Ils marchaient lentement
Avec les yeux mi-clos,
Se tenant par la main
Et sans dire un seul mot.
Ils ne m'ont même pas vue
En passant près de moi
Tant leur nuit était belle
Et constellée de joie.
Les amants merveilleux,
L'extase dans les yeux
Marchaient comme s'ils portaient en eux
Un trésor fabuleux,
Presque miraculeux :
Cette immense fortune d'être deux.
On sentait leur amour
Bien plus qu'aucun soleil
Qui semblait illuminer le ciel.
De voir tant de bonheur,
J'en avais presque peur.
Je ne croyais pas une chose pareille.
Les amants merveilleux,
L'extase dans les yeux,
Au plus profond d'eux-mêmes entendaient,
Entendaient une musique,
La musique pathétique
De leur cœur, de leurs cœurs qui battaient.

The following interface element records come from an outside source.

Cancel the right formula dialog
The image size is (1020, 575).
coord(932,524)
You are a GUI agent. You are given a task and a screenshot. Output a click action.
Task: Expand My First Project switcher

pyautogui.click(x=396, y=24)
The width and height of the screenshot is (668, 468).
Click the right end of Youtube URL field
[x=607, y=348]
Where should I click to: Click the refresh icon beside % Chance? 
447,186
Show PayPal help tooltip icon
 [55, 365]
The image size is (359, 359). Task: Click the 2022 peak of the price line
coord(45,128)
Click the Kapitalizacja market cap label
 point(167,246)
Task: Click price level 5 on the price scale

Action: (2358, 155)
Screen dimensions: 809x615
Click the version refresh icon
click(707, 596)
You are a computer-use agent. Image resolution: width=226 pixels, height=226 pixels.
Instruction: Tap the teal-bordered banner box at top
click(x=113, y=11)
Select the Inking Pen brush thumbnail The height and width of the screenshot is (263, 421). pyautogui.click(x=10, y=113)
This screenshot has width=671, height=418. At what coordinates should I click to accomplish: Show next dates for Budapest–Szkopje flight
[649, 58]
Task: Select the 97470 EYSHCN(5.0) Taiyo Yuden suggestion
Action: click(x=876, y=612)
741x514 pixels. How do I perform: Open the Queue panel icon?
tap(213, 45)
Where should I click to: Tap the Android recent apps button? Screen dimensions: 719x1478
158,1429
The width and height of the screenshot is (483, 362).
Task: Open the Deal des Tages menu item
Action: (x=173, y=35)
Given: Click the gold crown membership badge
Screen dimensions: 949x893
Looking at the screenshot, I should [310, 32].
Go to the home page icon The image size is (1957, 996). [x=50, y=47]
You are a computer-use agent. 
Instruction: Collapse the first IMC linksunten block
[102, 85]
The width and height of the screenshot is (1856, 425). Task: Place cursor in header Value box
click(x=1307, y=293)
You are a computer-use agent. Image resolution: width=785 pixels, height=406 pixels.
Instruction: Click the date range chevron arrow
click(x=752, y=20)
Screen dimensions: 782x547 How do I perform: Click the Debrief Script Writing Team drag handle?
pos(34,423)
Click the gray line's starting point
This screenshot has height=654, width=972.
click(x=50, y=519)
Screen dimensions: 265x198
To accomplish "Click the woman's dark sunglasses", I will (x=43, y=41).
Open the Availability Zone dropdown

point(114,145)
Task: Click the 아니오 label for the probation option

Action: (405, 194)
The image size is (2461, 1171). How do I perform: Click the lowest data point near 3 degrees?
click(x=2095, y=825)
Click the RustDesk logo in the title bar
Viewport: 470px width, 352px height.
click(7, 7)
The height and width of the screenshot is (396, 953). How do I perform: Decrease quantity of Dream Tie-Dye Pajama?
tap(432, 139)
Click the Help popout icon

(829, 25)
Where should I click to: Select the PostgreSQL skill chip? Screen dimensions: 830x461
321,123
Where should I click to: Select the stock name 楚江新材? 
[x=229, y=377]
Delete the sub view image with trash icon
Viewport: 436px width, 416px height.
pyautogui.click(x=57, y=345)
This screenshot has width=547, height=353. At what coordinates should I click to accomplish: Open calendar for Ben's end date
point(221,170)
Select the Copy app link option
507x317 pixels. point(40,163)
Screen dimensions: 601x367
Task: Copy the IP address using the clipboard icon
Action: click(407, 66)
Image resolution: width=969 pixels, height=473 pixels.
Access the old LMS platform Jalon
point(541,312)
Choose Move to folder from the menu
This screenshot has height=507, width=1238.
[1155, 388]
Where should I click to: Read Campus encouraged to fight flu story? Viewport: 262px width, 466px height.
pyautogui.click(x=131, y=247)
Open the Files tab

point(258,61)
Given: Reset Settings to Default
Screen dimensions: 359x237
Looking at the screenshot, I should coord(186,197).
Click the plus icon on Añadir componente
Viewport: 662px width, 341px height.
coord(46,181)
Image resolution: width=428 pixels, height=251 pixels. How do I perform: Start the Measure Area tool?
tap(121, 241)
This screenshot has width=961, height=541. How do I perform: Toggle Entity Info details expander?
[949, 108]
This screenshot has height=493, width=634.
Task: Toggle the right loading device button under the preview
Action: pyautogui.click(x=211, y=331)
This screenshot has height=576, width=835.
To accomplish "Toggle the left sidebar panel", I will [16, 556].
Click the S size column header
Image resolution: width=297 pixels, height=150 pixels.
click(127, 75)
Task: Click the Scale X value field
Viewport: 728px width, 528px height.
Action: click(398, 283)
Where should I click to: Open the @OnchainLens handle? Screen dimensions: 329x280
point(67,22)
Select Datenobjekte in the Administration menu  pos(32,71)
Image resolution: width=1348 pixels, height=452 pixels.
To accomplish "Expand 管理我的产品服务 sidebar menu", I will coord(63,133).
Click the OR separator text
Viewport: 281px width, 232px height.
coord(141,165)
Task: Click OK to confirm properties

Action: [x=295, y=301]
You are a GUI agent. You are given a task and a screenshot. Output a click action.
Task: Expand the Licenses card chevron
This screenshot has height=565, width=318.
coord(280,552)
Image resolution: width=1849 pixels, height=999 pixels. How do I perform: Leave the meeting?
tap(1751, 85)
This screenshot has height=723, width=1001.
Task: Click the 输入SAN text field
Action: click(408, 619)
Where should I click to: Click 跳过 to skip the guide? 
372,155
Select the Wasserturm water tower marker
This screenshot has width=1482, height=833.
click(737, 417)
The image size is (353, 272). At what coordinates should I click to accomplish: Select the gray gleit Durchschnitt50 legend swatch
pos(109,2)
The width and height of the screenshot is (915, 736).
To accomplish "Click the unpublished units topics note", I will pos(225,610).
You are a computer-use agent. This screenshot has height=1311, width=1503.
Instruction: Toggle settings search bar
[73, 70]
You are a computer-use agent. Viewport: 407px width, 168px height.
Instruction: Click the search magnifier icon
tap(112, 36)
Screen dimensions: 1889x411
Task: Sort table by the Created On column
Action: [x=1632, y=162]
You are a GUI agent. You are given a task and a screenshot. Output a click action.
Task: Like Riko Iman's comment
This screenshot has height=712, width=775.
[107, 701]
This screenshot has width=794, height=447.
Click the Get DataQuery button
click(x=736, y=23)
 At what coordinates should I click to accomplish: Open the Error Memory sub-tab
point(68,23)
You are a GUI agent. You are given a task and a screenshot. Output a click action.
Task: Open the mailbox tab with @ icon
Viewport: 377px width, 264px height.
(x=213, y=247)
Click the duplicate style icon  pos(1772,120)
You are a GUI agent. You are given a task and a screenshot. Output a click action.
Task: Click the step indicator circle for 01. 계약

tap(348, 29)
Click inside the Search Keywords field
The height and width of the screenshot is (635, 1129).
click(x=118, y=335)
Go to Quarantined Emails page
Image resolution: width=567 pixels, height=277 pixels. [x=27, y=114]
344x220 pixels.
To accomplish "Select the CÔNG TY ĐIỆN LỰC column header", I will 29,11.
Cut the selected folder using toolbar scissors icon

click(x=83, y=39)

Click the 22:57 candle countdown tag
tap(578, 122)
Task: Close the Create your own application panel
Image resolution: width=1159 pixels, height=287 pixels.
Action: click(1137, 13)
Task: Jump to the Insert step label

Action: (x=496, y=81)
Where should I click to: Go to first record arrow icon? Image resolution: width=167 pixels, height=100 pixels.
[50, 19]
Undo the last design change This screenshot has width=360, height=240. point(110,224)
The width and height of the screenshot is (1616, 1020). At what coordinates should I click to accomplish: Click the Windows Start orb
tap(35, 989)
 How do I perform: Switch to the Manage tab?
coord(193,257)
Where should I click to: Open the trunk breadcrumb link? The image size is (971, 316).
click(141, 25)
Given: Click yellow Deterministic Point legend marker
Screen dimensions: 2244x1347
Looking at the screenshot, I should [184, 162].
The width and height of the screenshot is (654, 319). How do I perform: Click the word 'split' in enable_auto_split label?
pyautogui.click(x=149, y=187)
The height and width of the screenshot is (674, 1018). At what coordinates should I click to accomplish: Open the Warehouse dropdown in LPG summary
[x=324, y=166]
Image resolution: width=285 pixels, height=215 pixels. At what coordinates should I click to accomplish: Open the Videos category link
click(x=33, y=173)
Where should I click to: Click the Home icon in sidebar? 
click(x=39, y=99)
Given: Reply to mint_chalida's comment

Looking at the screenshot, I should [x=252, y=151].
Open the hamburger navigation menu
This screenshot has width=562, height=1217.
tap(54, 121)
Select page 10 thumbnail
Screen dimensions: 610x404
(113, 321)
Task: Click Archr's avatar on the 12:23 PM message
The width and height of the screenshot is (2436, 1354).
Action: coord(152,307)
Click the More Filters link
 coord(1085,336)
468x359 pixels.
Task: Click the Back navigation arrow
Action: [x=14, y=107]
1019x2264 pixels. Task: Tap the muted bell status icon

Oh, comme ils s'embrassaient,
S'embrassaient dans la rue,
La petite rue déserte et nue
Puis ils ont disparu
En marchant lentement
Dans la nuit, effacés par le vent.
Alors, tout éperdue,
J'ai couru, j'ai couru
Vers ton cœur et vers tes bras tendus
Et, contre toi, blottie,
Mon amour, j'ai compris
Que nous étions aussi...
Des amants merveilleux...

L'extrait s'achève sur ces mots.